Ma ad oggi, dunque, la nostra Autorità pubblica ha accesso a questi sistemi informatici? E se così fosse, come fanno questi a garantire la nostra privacy?
La risposta è più complessa di un secco si, possono farlo, o no, gli è precluso.
L’accesso alle intercettazioni telefoniche, e sulla falsa riga anche per le chat di messaggistica, non è automatico, continuo e perpetuo. Al contrario, per avere il cellulare sotto controllo deve essere già in corso un’indagine dalla quale siano emersi gravi indizi di colpevolezza. A questo punto, se il Pubblico Ministero lo ritiene utile per proseguire le indagini e avere ulteriori mezzi di controllo sull’indiziato, può richiedere al Giudice per le Indagini Preliminari la possibilità di controllare il telefono dell’indagato, posizionare cimici per registrazioni ambientali nei posti da lui frequentati e simili.

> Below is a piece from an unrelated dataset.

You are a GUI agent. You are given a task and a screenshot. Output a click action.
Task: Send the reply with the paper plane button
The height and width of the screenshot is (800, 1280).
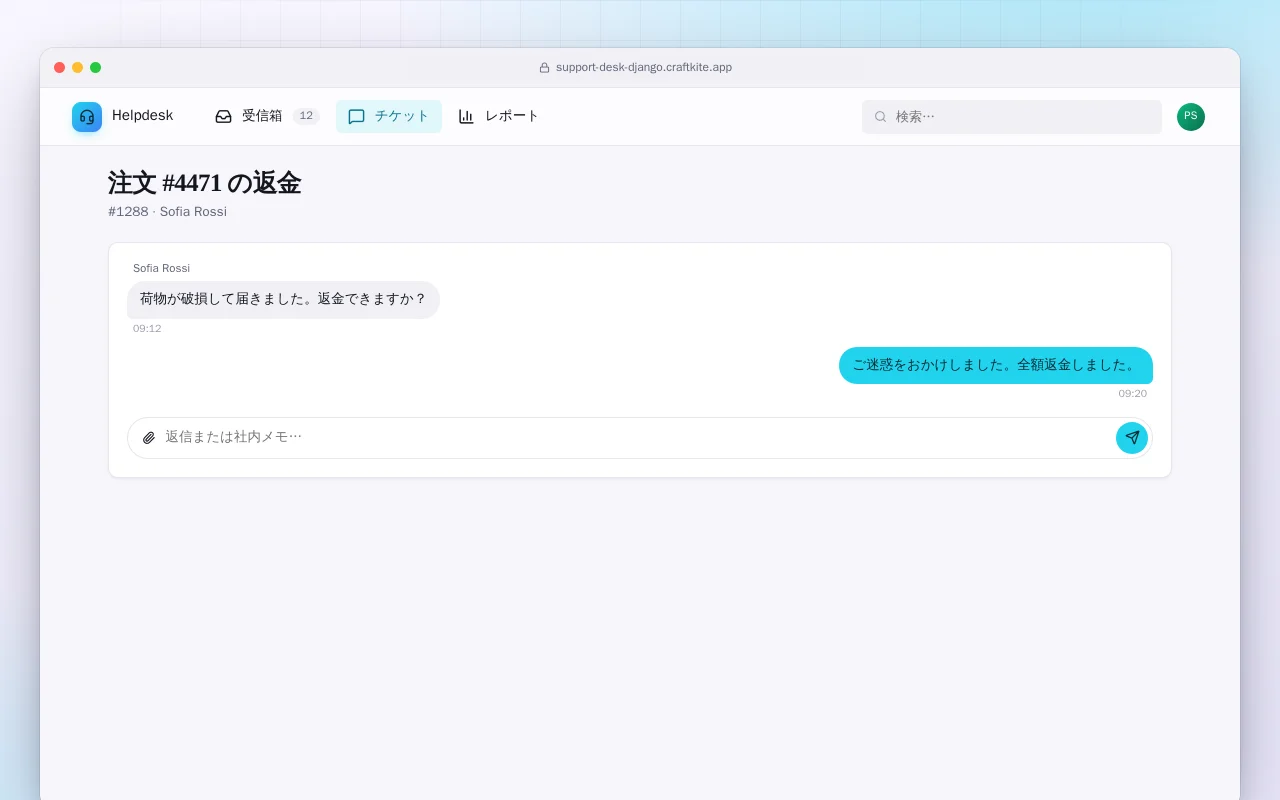coord(1132,438)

L’accesso a tali mezzi personali, inoltre sarà limitato nel tempo.
In definitiva, per rispondere alla domanda da cui siamo partititi: la Guardia di Finanza controlla le nostre chat di WatsApp?
La risposta è: può farlo, ma mai in maniera generalizzata su tutti i cittadini. Il controllo non è continuo e fisso, ma solo temporale ed eventuale. E’ possibile, infatti, che vengano disposti controlli in caso di gravi ulteriori indizi emersi da una precedente indagine.
In definitiva, l’utente medio può assolutamente stare tranquillo: dietro i nostri messaggi non c’è un agente dedito a controllarli, un altro privilegio, troppo spesso sottovalutato, di vivere in una democrazia.